S.A. Cosby continues his string of intense Southern noir novels with "All the Sinners Bleed," a worthy successor to "Blacktop Wasteland" and "Razorblade Tears." His latest features a demonic serial killer terrorizing a small community in southeastern Virginia.

“The ability of one human to visit depravity upon another was as boundless as the sea and as varied as there were grains of sand on the beach.”

The book has good pacing that is only slightly challenged by a couple of bizarre scenes that just don't work and some super-long sentences. Oddly, there were also a few too many dragon similes -- four, to be exact.

"All the Sinners Bleed" tackles racism, grief, and religious zealotry -- weighty themes that can feel overwhelming in the same tale, but coalesce fairly well in Cosby's hands. For entertainment relief, the Raleigh-based band American Aquarium gets a notable mention.

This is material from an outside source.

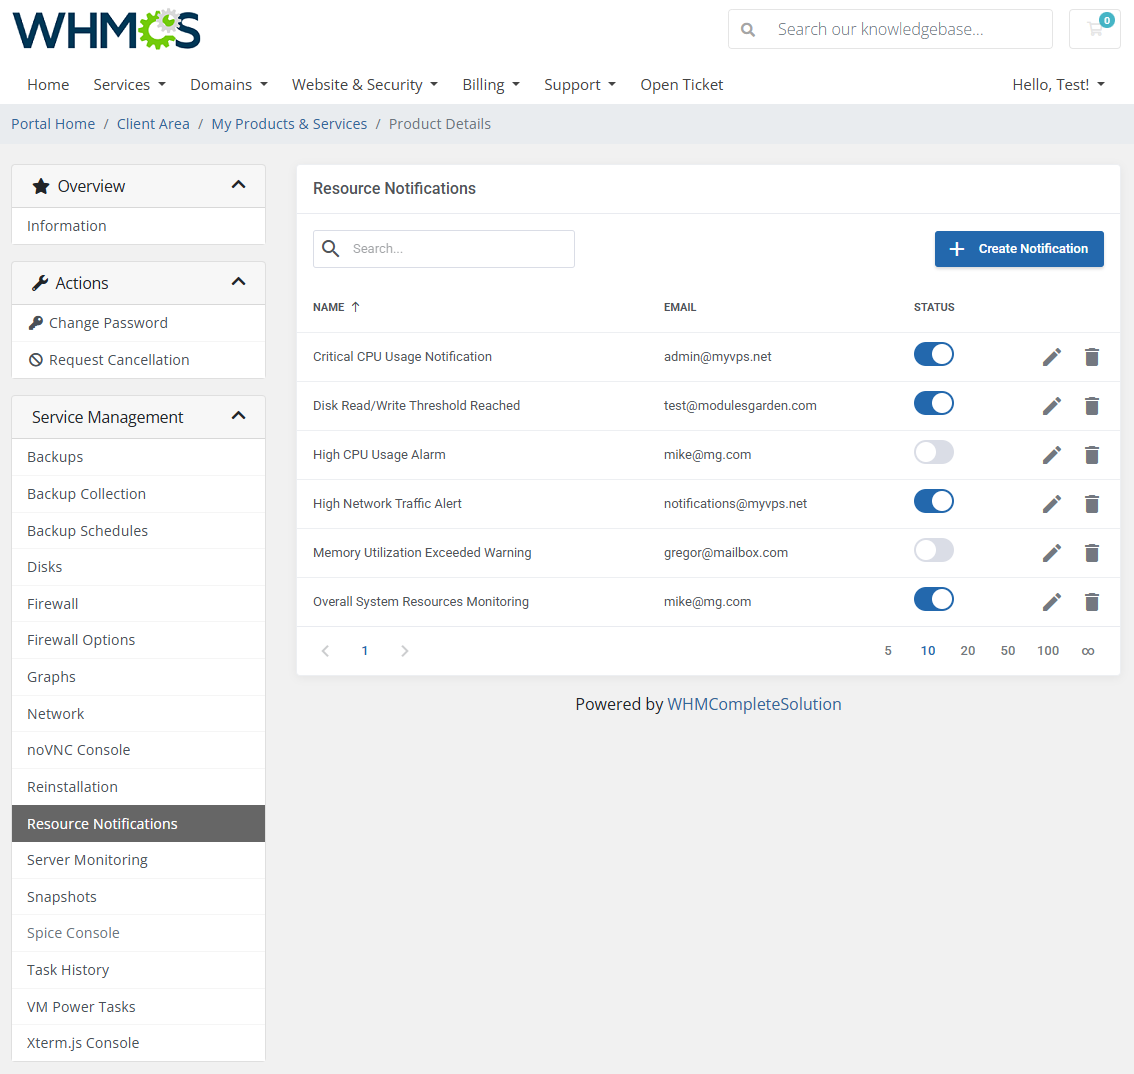This screenshot has height=1074, width=1134.
Task: Delete the Memory Utilization Exceeded Warning
Action: (1091, 553)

“I could also have monkeys fly out of my butt. Don’t mean I’m gonna start buying bananas for toilet paper.”

Cosby's work is intense, but not overly challenging. These days, that's a feature and not a bug, as books that demand too much mentally or emotionally can feel overwhelming.

“ … But that was the thing about violence. It didn’t always wait for an invitation. Sometimes it saw a crack in the dam and then it flooded the whole valley.”

The ending is solid and the story is timely. Cosby knows grittiness, and he nails it again in "All the Sinners Bleed."

“It occurred to him no place was more confused by its past or more terrified of the future than the South.”